In this week’s post, I’m sharing a formal writing assignment I developed for an upper-level topical writing seminar during the Spring 2019 semester. This particular assignment was inspired by Rogerian Rhetoric and Barry Kroll’s 2005 Pedagogy article “Arguing Differently.” Kroll writes that, “In an integrative argument, the assumption is that if you dig deep enough, both sides are concerned about some of the same things and that those shared interests or goals provide a basis for coming to some agreements” (39). I wanted to create an assignment that asked students to think beyond the combative style of argument (or should I say, contradiction?) exhibited so prominently in politics and media today: argument that leads to a solution that benefits both parties rather than framing participants as either “winners” or “losers.”
Why Integrative Argument?
I tasked students with selecting a food-related problem or issue (this was a food-themed course) and locating two articles that had different perspectives on solving the problem. I emphasize different because the goal was not necessarily for students to choose opposing arguments (although some students did, and I will discuss that in the Challenges section), as part of my purpose for teaching this style of argument was to help students move beyond the combative style of argument that sees any concession or compromise by a side as “losing.” However, if the two articles agreed on every point, there wouldn’t be much reason for them to “argue.”

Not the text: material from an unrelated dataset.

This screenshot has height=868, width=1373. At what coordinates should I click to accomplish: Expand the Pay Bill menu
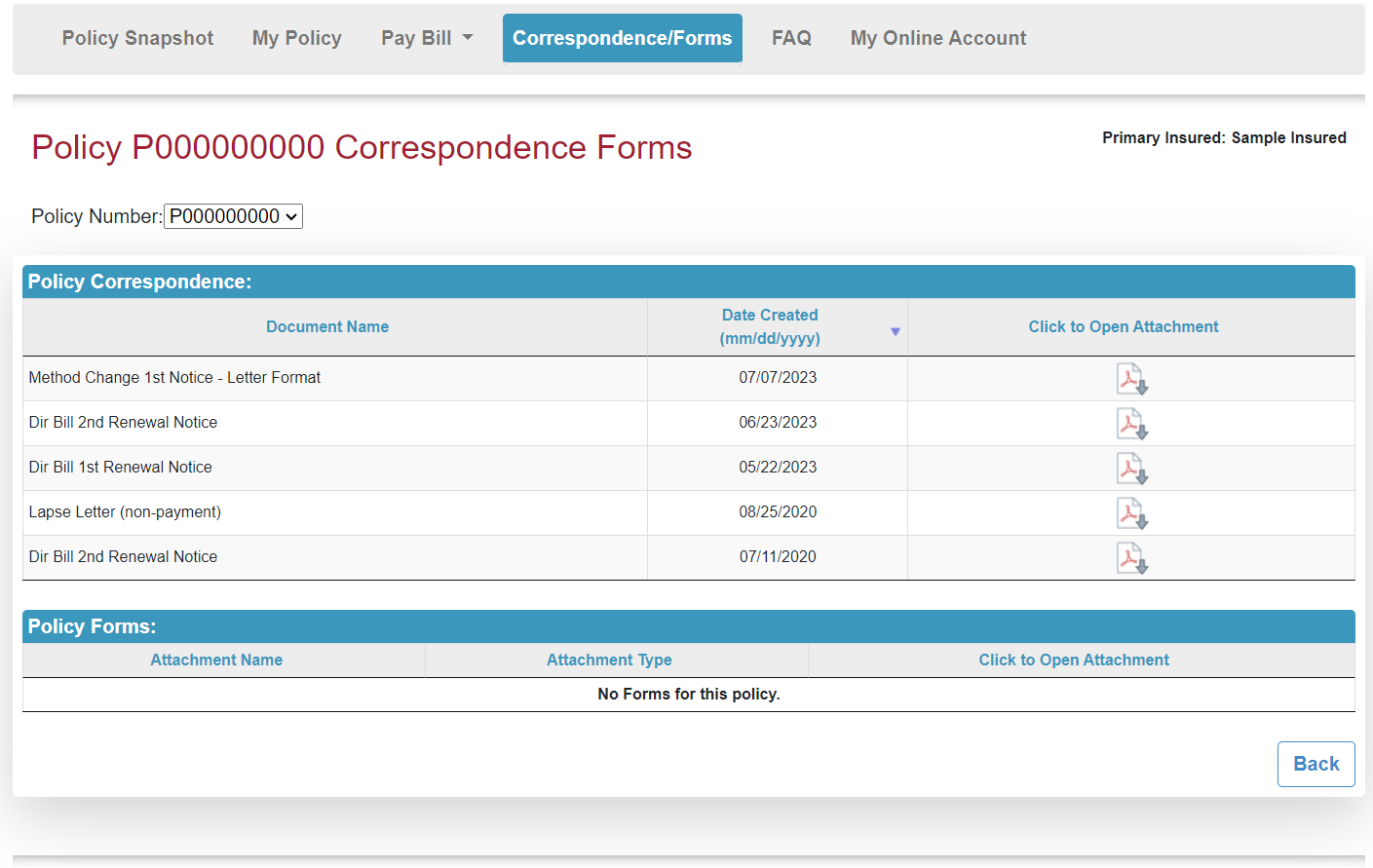(x=427, y=37)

The articles, then, were to function as stand-ins for two “people” or “parties” who care about a problem but disagreed on how to solve it and were turning to the student group for mediation. Students were tasked with “helping” the “parties” find a solution to the problem that was agreeable to both. To reach this end, each group needed to identify the article writers’ shared interests, compatible goals, and common values that could serve as a basis for urging them to reach a mutually-agreeable solution. They also needed to locate the relevant stakeholders that the articles may–or may not–have identified. As a result, students needed to be driven by a process of inquiry into the articles themselves and the rhetoric underlying their positions before they could argue for a solution to the problem that would satisfy both parties.
Why a Group Paper?
As I explained to students in the assignment sheet, I designed a group paper in part because group writing is becoming increasingly common in the workplace; yet, in composition classes we traditionally assign single-authored formal papers–even if we assign collaborative in-class writing exercises or group work. While students might very well be exposed to collaborative writing in other classes, a writing class places the writing at the forefront, rather than other discipline-specific concepts.

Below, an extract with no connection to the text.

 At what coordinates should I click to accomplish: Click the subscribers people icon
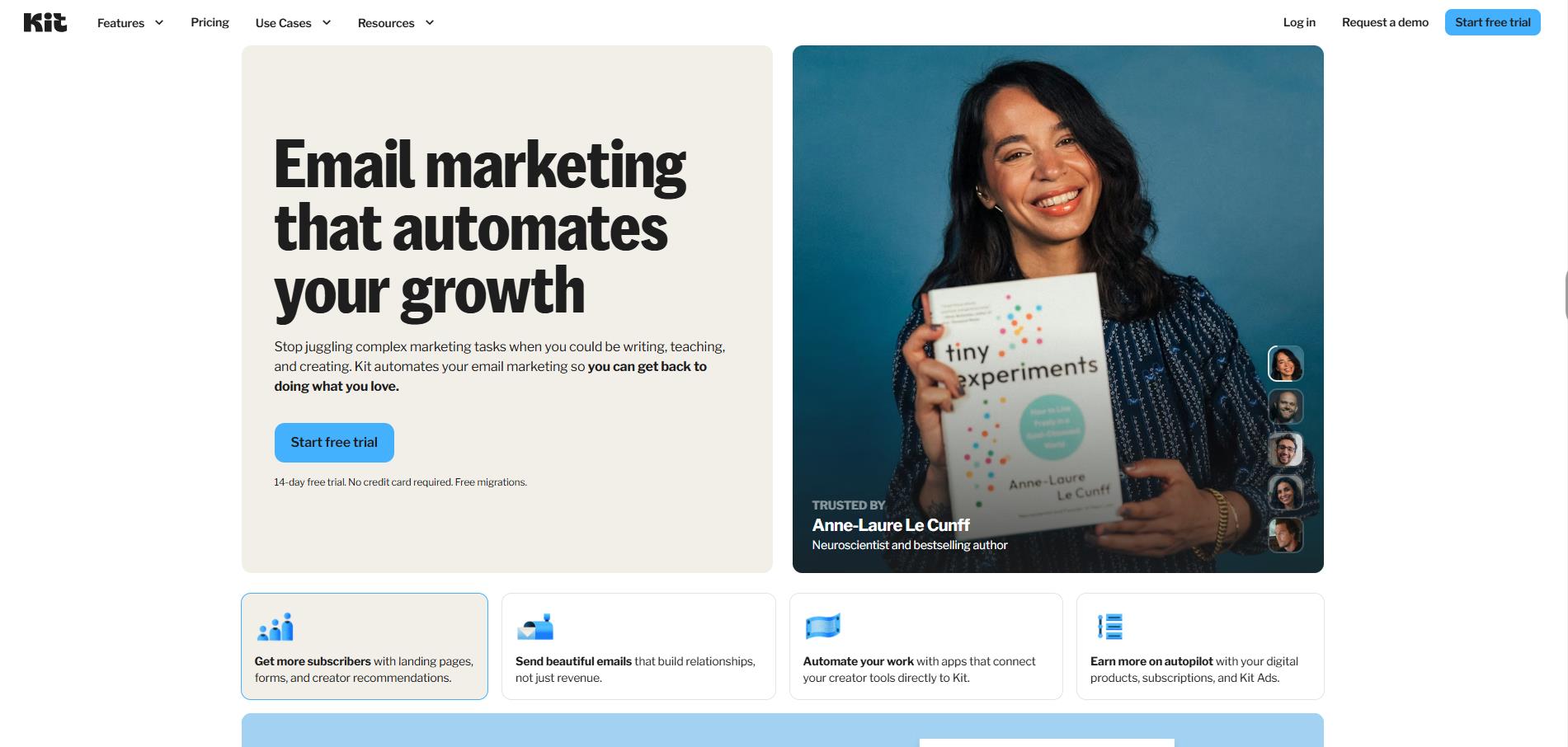coord(275,627)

But I had another reason. I intentionally positioned this assignment early in the semester with the hope that a group paper would allow students to share their individual writing strengths and be supported in their weaknesses. For example, a student who struggled with MLA citation style might learn something from a group member who was skilled in this area–and the student who struggled with MLA might very well be excellent at writing thesis statements (you get the idea). Unfortunately, I was not scientific in measuring this outcome, although I believe there was some benefit.
Overall, the final papers were a bit of a mixed bag. Of the five groups, I initially refused to grade one of the papers until they met with me and made significant revisions (primarily because I realized the students had switched their articles last-minute–literally the night before the paper was due–and therefore did not have enough time to write an adequate paper). The other groups performed quite well on the assignment, particularly for an early-semester paper. In some cases, their ability to synthesize the articles, find common ground, and develop innovative solutions was exceptional.
I think one of the advantages of this paper is that the requirement to find a mutually-agreeable solution limits the possible solutions to the problem. In other words, students are not tasked with arguing for a solution to a complicated problem from amid all possible solutions; rather, they are constricted by what they learn about the two “parties'” positions, values, and common ground. I think this positioning limits students’ ability to propose a solution that they already believed in before doing any research or despite the evidence (something which, as writing teachers, we see students do all the time). Instead, students must use the texts to formulate their solution, and it is very clear to them and to me if they do not. While I don’t think students will magically or organically transfer this thinking to other contexts, exposure to this kind of argument in writing classes at least demonstrates that argument can lead to the mutual benefit of the parties involved rather than the (metaphorical) destruction of one side or the other.
No assignment or activity is ever perfect, and often something that works well in one class will, for no apparent reason, not work well in another. For this reason, I am committed to sharing the challenges and limitations of the materials I share on this blog, as well as their potential.
Some of the challenges of this assignment were:
Article selection became a problem in situations where the group selected two articles that were diametrically opposed to one another, rather than simply different. In these cases, the students struggled to locate shared ground or common values to build on (think: a pro-hunting article by Sportsmen’s Alliance and an anti-hunting article by PETA). As in this example, part of the issue was that these groups located articles with different views on a topic (hunting) but within this topic they might see a completely different set of problems. So, should you choose to use this assignment, be aware of this pitfall.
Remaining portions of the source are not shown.